### Texto fornecido
============================================================

Segundo a nova eugenia seria
voluntária, não coercitiva, e também mais humana. Em vez de segregar e eliminar
os desqualificados, ela os melhoraria. “A velha eugenia teria exigido não só
que se fizesse uma seleção contínua, a fim de fazer os qualificados procriarem,
como também que se apartassem os desqualificados. A nova eugenia permitiria, em
princípio, a conversão de todos os desqualificados para o mais alto nível
genético.”
A peã de Sinsheimer à
engenharia genética retrata a autoimagem prometeica e irrefletida de nossa era.
Ele falou esperançosamente em resgatar “os perdedores da loteria cromossômica
que com tanta firmeza direciona nossos destinos humanos” e incluiu não apenas
os nascidos com defeitos genéticos, mas também os “50 milhões de americanos
‘normais’ com QI abaixo de 90”. Contudo, ele também viu que algo maior do que
melhorar o “lance de dados descuidado e arcaico da natureza” estava em jogo.

============================================================

### Extrato de dados
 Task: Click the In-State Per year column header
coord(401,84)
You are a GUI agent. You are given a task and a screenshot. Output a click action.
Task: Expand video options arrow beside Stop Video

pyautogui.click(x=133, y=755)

============================================================

### Problema a resolver
Reproduza na íntegra, sem nenhuma alteração, o texto sobre a nova eugenia.

### Resposta escrita
Segundo a nova eugenia seria
voluntária, não coercitiva, e também mais humana. Em vez de segregar e eliminar
os desqualificados, ela os melhoraria. “A velha eugenia teria exigido não só
que se fizesse uma seleção contínua, a fim de fazer os qualificados procriarem,
como também que se apartassem os desqualificados. A nova eugenia permitiria, em
princípio, a conversão de todos os desqualificados para o mais alto nível
genético.”
A peã de Sinsheimer à
engenharia genética retrata a autoimagem prometeica e irrefletida de nossa era.
Ele falou esperançosamente em resgatar “os perdedores da loteria cromossômica
que com tanta firmeza direciona nossos destinos humanos” e incluiu não apenas
os nascidos com defeitos genéticos, mas também os “50 milhões de americanos
‘normais’ com QI abaixo de 90”. Contudo, ele também viu que algo maior do que
melhorar o “lance de dados descuidado e arcaico da natureza” estava em jogo.